As for cartilage, in the last decade, significant advances have been made to introduce zonality by using at least three different strategies: (i) zone-dependent scaffold architecture/composition, (ii) zone-dependent active factor localization and (iii) zone-dependent cell type or cell subpopulations [43, 208, 209]. However, when we narrow our search to in vivo studies according to the selection criteria of this review, we observe that only few articles actually report a zonal approach [73, 91, 92]. In these works, zonality is induced by varying the pore size of the different layers (pore size is increased from top to bottom) [73], by distributing different growth factors in different zones [92] or by a combination of the two approaches [91] (Fig. 3). Surprisingly, none of the articles report a zonal approach based on different cell types or CC subpopulations. This trend highlights that significant efforts still should be made for the translation of zonal 3D bioprinting from the in vitro to the in vivo stage. There is a clear need to reach a consensus on what are the scaffold requirements in terms of zonal porosity and architecture, on what are the active factors (and their dose) able to induce zonality and on what are the standardized protocols for cell harvest, sorting and expansion to induce, maximize and maintain zonal cellular phenotypes [208].

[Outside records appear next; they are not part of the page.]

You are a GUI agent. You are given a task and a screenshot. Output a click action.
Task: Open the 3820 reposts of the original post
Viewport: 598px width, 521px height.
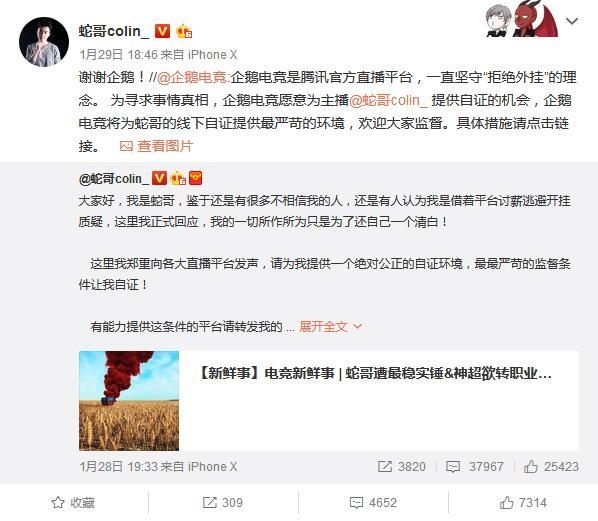pyautogui.click(x=402, y=466)
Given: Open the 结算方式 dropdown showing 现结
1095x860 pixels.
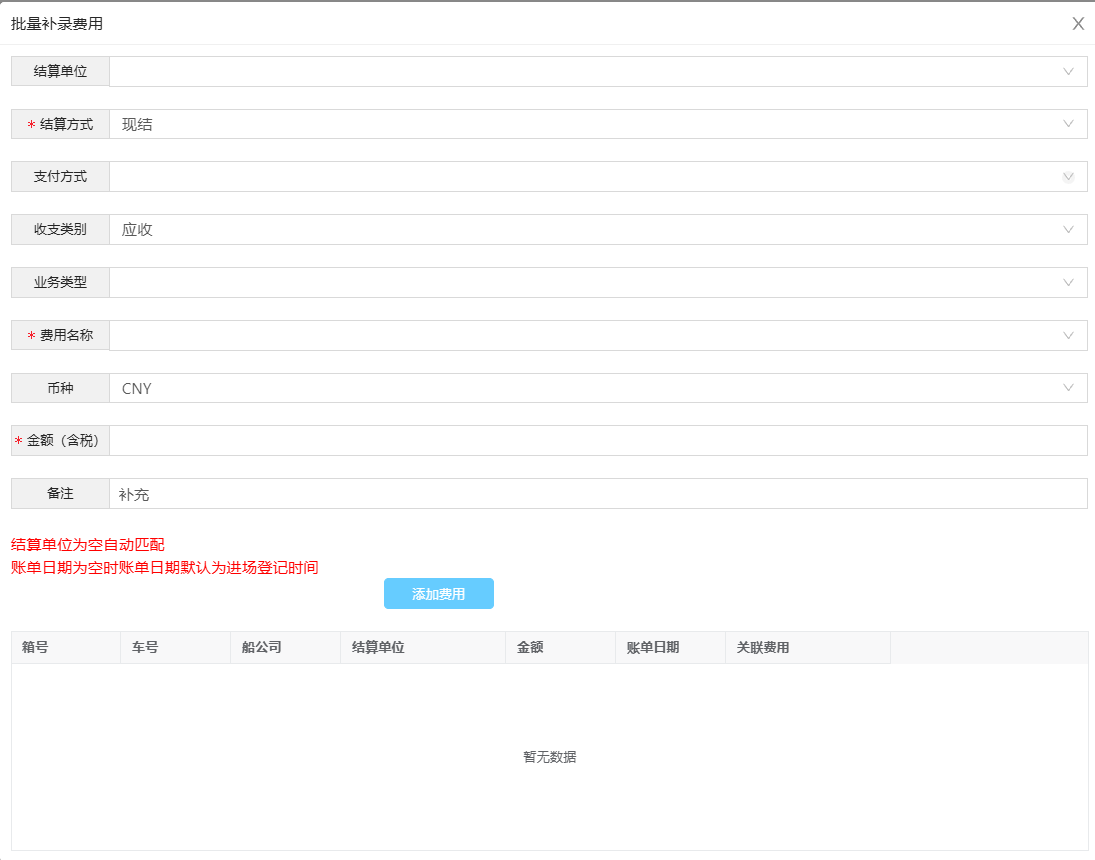Looking at the screenshot, I should coord(598,125).
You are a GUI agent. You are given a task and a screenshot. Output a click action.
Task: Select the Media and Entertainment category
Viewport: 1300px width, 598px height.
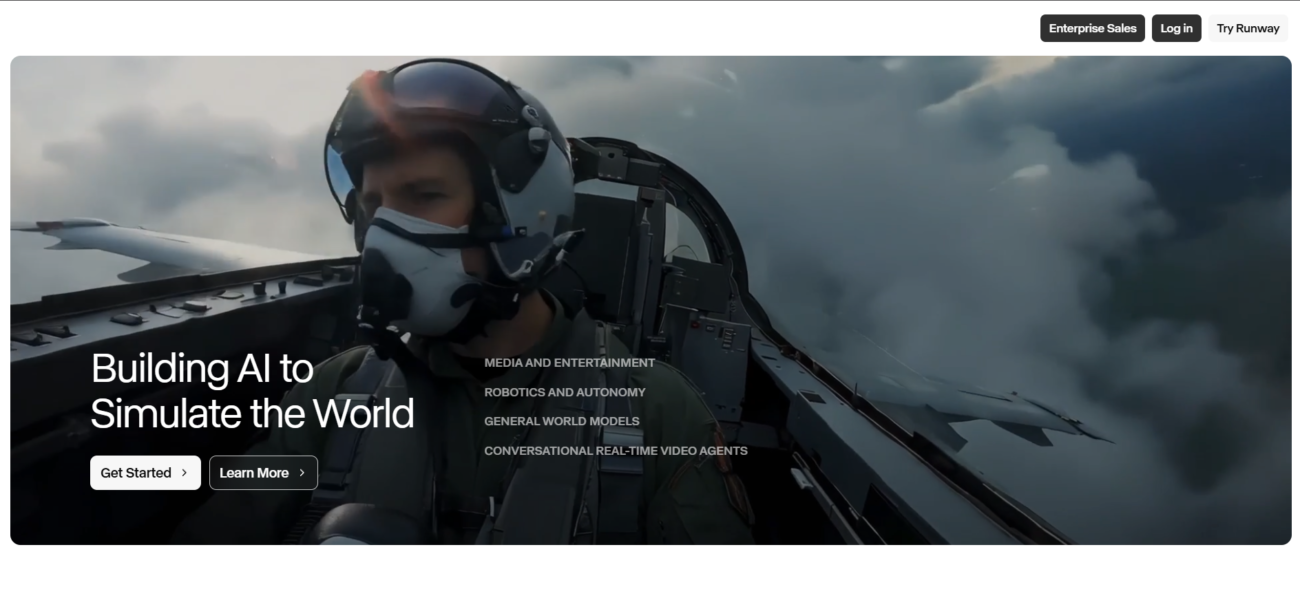(x=569, y=363)
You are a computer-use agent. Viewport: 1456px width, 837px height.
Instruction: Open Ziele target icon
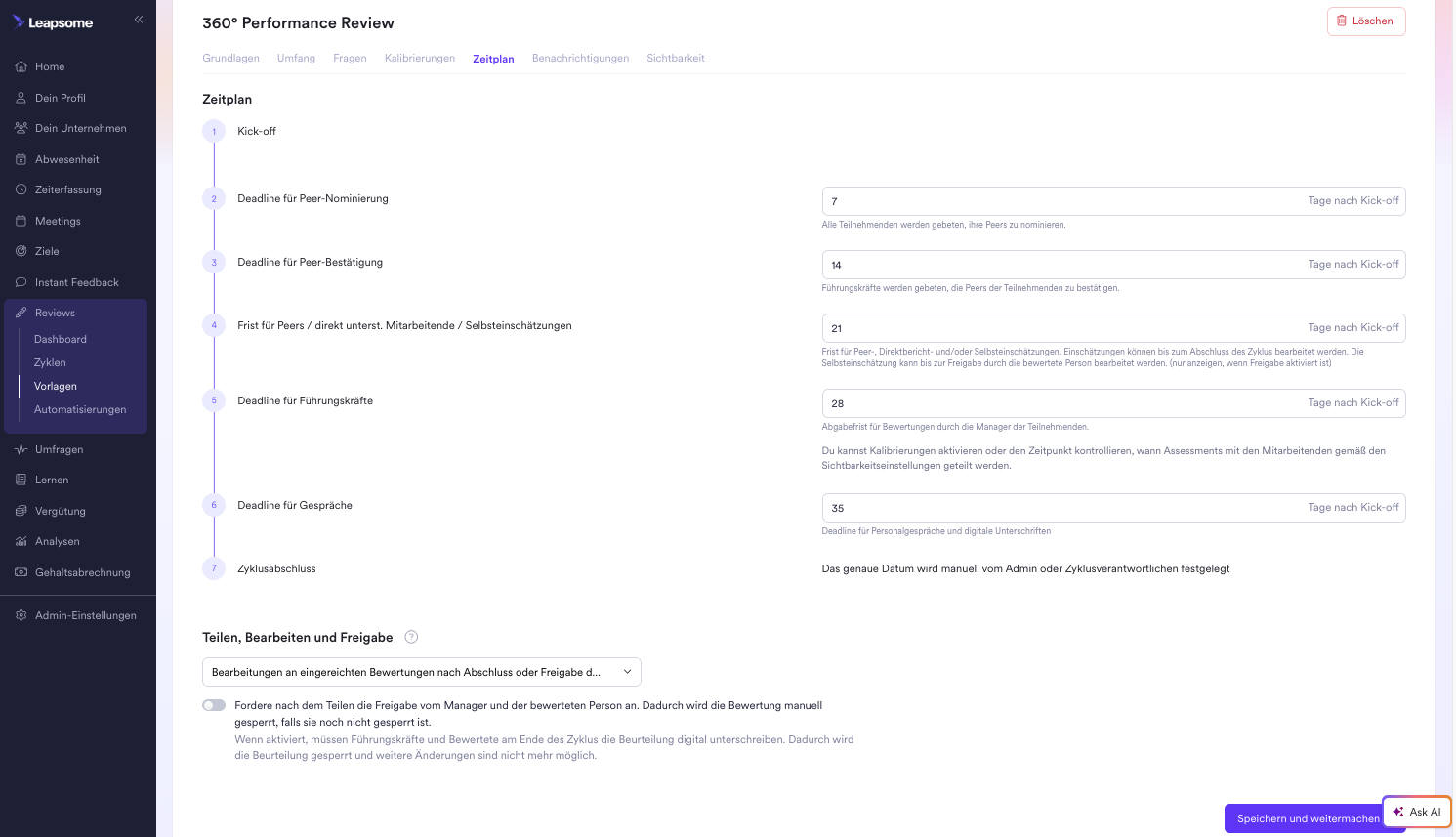(x=21, y=251)
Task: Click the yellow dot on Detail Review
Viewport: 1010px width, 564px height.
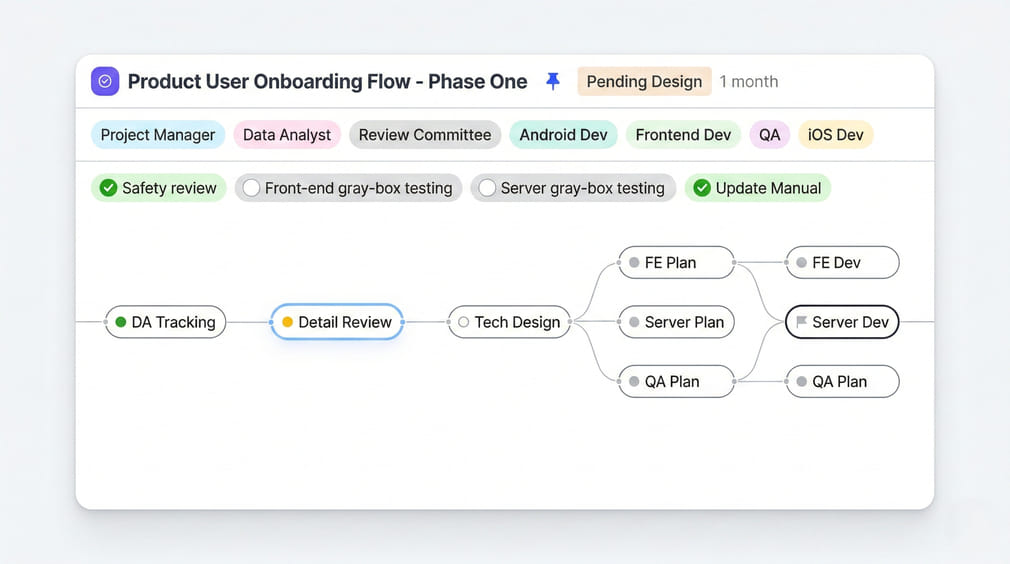Action: point(288,322)
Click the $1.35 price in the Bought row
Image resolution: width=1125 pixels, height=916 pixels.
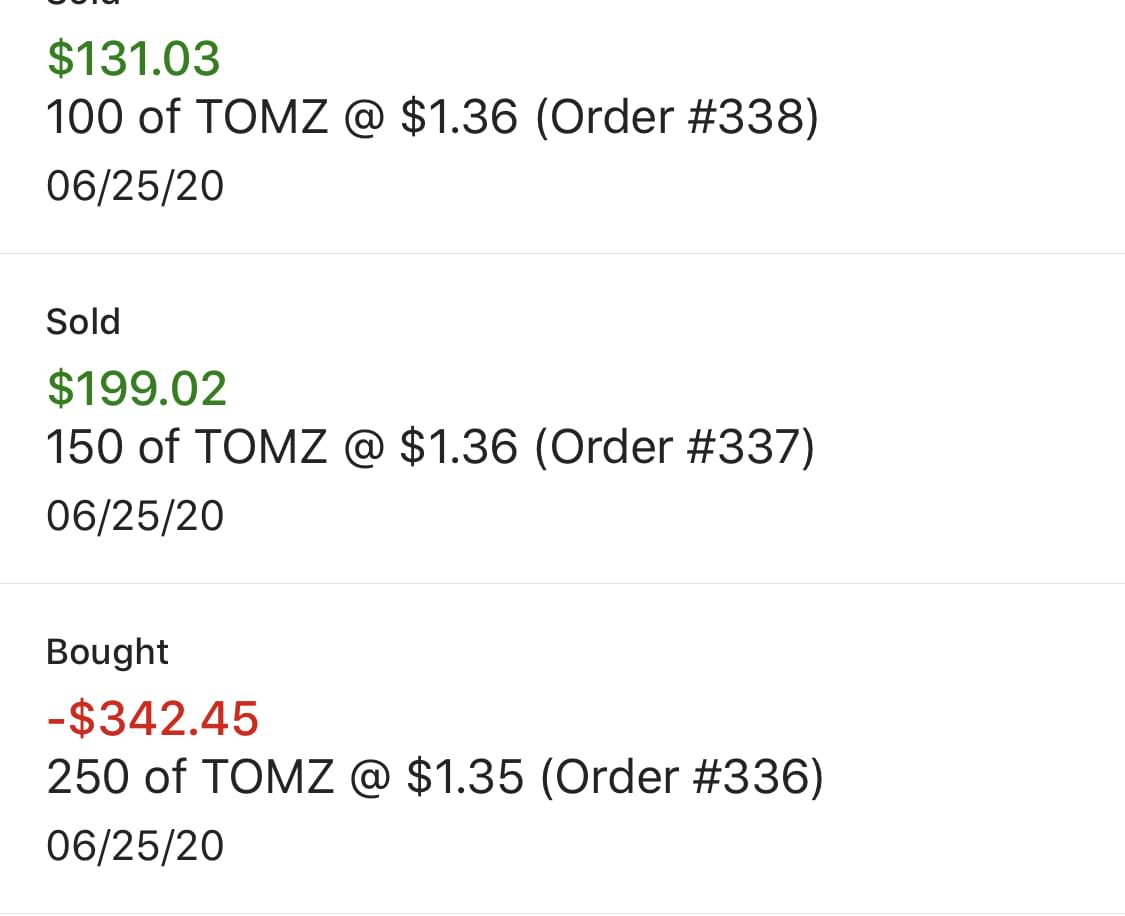pyautogui.click(x=465, y=777)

The creation of zonally patterned scaffolds, including the hierarchical microchannel structure, is also critical for the growth of new bone tissue in vivo. As described in the section ‘In vivo advances in the 3D bioprinting of bone’, this was done with a major focus on defining vascularized and avascularised regions. For example, Piard et al. [119] co-extruded a combination of HUVECs and human MSCs to reproduce the pattern found in native osteons, whereas Sun et al. [157] combined the osteogenic potential of BMP4 with ECs and BMSCs in a 3D printed biomimetic scaffold with hierarchical central medullary canals, peripheral Haversian canals and transverse Volkmann canals. Moreover, Shen et al. [120] developed a dual-bioprinting method to simultaneously print BMSCs to promote osteogenesis and ECs to promote angiogenesis. Finally, Kérourédan et al. [66] attempted to reproduce the bone structure by printing different patterns of ECs into mouse calvarial bone defects prefilled with HUVECs and VEGF.

Conclusions

Orthopaedic disorders are prevalent in modern societies, highlighting the need for improved surgical options to address AC and bone defects. One potential solution lies in the field of bioprinting, an additive manufacturing technique that offers the ability to fabricate 3D bioconstructs mimicking natural tissues. By carefully controlling the spatial arrangement of cells and bioactive cues, bioprinting holds promise for the in vivo regeneration of bone, cartilage and OC tissues. In this comprehensive review, we critically analysed the application of 3D bioprinting for in vivo tissue regeneration. Zonally arranged bioinks, which are functionalized with cells and/or bioactive factors, provide 3D microenvironments that closely resemble the zonality and bioactivity of native tissues. To achieve optimal outcomes, it is crucial to consider various factors related to cells (cell type, source and combination), as well as to biomaterials (e.g. hydrogels, thermoplastic reinforcement) and the spatio-temporal distribution of bioactive molecules. Additionally, specific drug delivery systems play a vital role in enhancing the therapeutic efficacy. While numerous promising options have been proposed, achieving a consensus on the ideal material combinations and procedures remains a challenge. Furthermore, several limitations, open research questions and unmet challenges persist. These include the limitations of animal models used for testing, refining pre- and post-implantation procedures, bridging the gap between in vitro and in vivo models, developing efficient non-invasive monitoring techniques, addressing graft-defect mismatches, and identifying the most suitable scaffold architecture and drug delivery systems. Addressing these issues will be crucial for advancing the field of 3D bioprinting in orthopaedic tissue regeneration.